■ **TAREFA A**
Responda com base no texto sobre Hagar:
(i) De quem são os quadrinhos do personagem Hagar?
(ii) O que a divindade responde quando Hagar grita "por que eu?"?
(iii) Qual é a primeira ferida narcísica mencionada?

■ **TEXTO PARA LEITURA**
= = = = =

Esses tempos vi uma charge dos quadrinhos do personagem Hagar, de Dik Browne. Para quem não conhece ou não recorda, Hagar é um viking, que leva uma vida frustrada e está constantemente guerreando e reclamando. Embora detentor de um alívio cômico por trás de seus conflitos, as tirinhas do personagem nos propiciam algumas vezes reflexões bem importantes de temas da nossa vida. Nessa charge que vi esses dias, Hagar estava no topo de uma montanha ao personagem no alto da sua perplexidade grita pros céus: "por que eu?" Ao que a divindade, Deus, responde: "por que não?". Que bom que temos o humor para rir e trazer um tom jocoso a um drama tão humano, tão nosso… Desse ser humano que Freud já nos fala lá desde os primeiros estudos sobre o narcisismo que quando criança passamos por uma fase egocêntrica, natural para a constituição do nosso eu (também conhecido como "sua Majestade, o bebê"). Tá, mas onde tu quer chegar com isso, Eduardo? Quero chegar no ponto que ainda temos em nós um pouco dessa "sua majestade o bebê", lá da introdução ao narcisismo de 1914 de Freud… O bebê que pode tudo, que é especial, que é o centro do universo. E o quanto a gente não traz enquanto adultos essa soberba pra nossa vida? Mas daí a realidade é que a existência nos traça uma cruel régua, que nos nivela como iguais. Desmanchando quaisquer fantasias de que somos melhores que alguém nesse mundo. Todos sujeitos às mesmas intempéries. Nos desmancha quaisquer crenças de superioridade. Do que eu tô falando aqui?… Das feridas narcísicas que Freud fala em 1917. Que são, primeiro: Quando descobrimos que não somos o centro do universo com Copérnico, segundo: Quando Darwin nos mostrou que somos descendentes de uma evolução de animais, que adoramos chamar de irracionais e em terceiro: A psicanálise, em que Freud nos trouxe o conceito de inconsciente, instância que foge do nosso controle racional e que controla nossas ações.

= = = = =

■ **LINHAS EXIBIDAS**

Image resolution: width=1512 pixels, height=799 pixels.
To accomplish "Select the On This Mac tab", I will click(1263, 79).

= = = = =

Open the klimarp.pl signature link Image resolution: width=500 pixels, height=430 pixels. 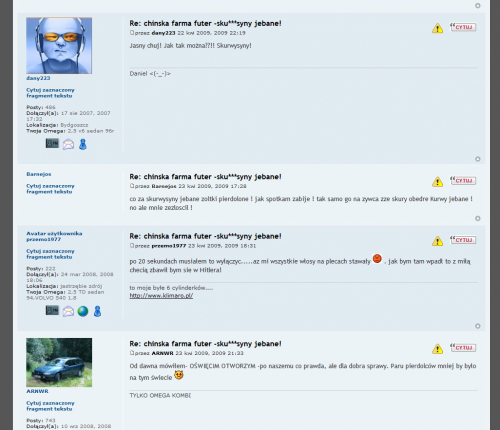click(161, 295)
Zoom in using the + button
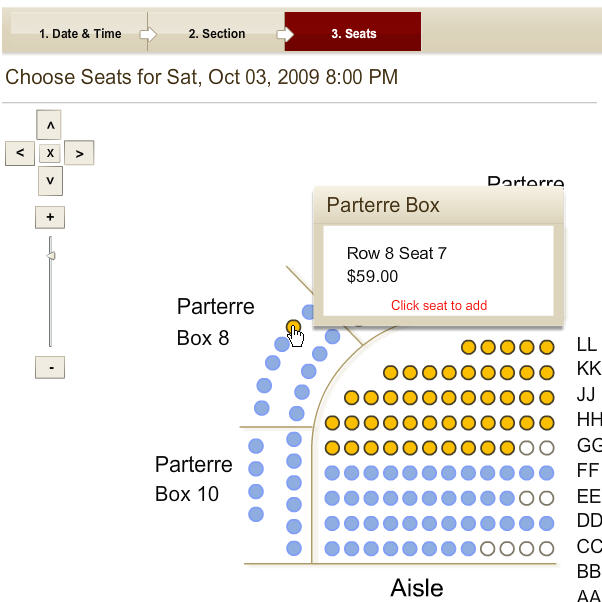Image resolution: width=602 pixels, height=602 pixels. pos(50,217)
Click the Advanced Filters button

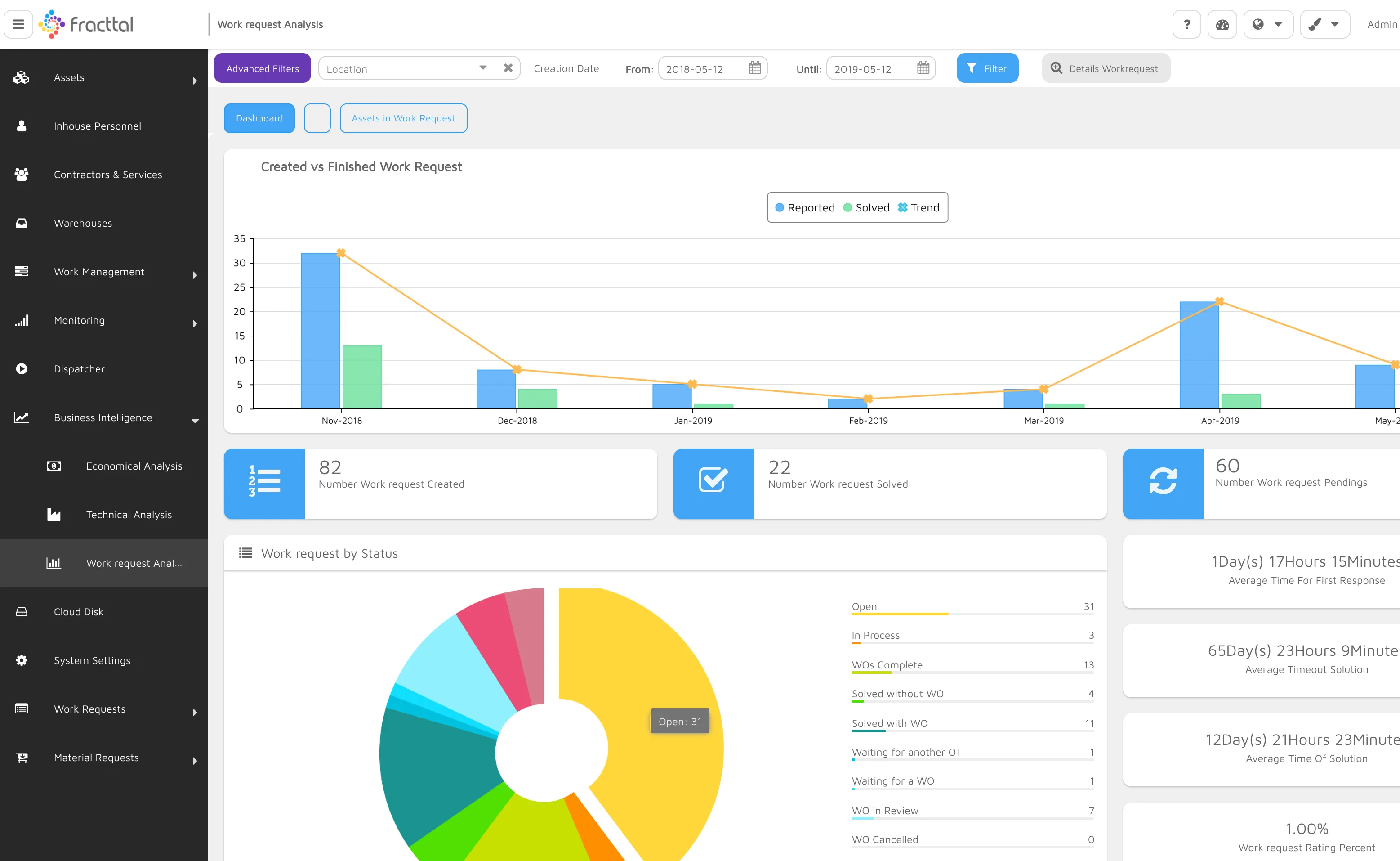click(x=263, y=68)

= = = = =

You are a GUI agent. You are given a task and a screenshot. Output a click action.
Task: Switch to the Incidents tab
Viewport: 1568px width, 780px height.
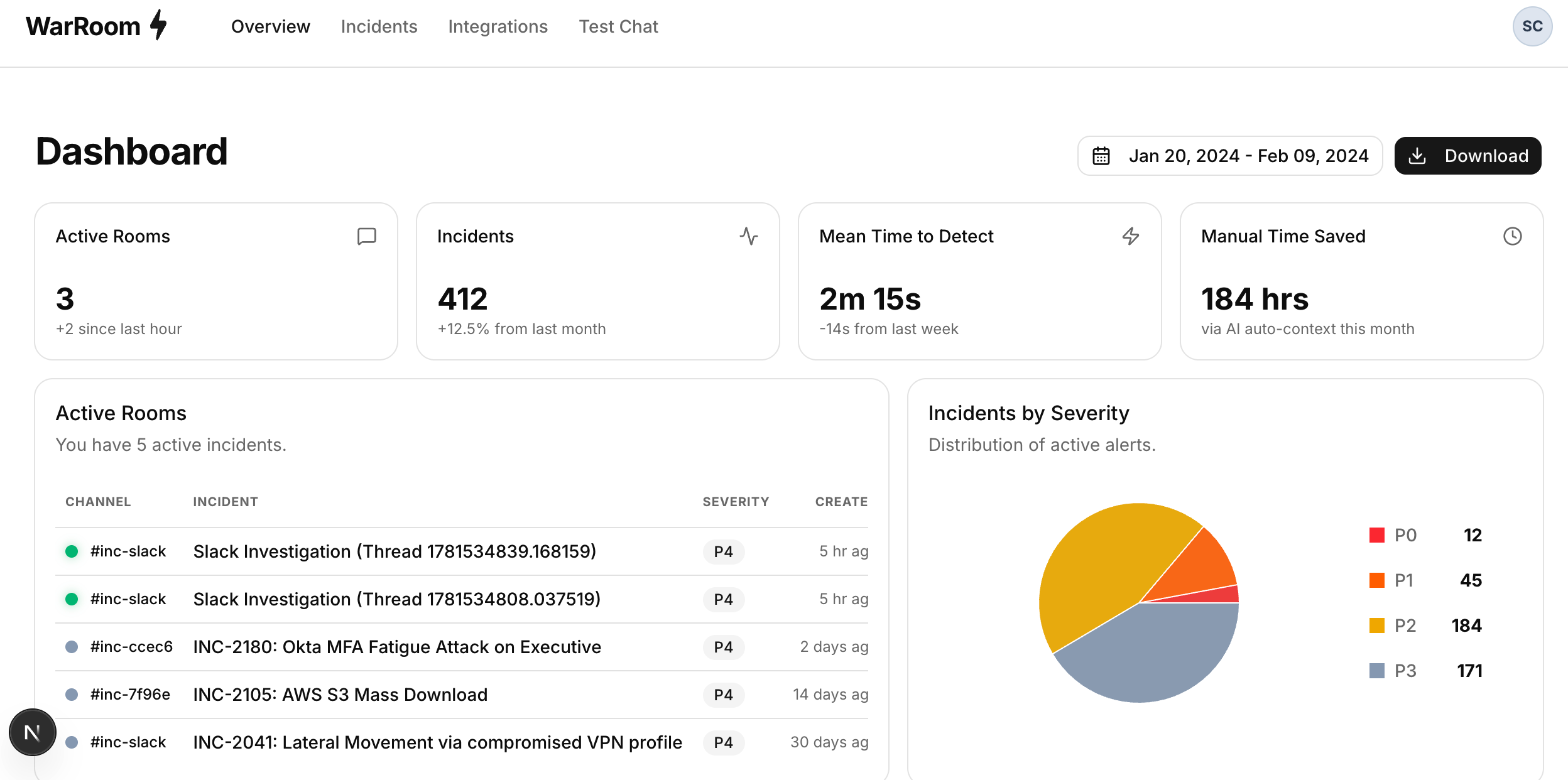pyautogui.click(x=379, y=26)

= = = = =

■ **TAREFA B**
Converta em CSV de duas colunas, texto e resposta, as linhas exibidas a partir da que contém "Image resolution: width=1512" até a que contém "will click(1263, 79).", incluindo as duas. Ponha cada campo entre aspas e troque as quebras de linha por espaços.

■ **RESPOSTA ESPERADA A**
(i) De Dik Browne.
(ii) Ela responde "por que não?".
(iii) É quando descobrimos, com Copérnico, que não somos o centro do universo.

■ **RESPOSTA ESPERADA B**
texto,resposta
"Image resolution: width=1512 pixels, height=799 pixels. To accomplish ""Select the On This Mac tab"",","I will click(1263, 79)."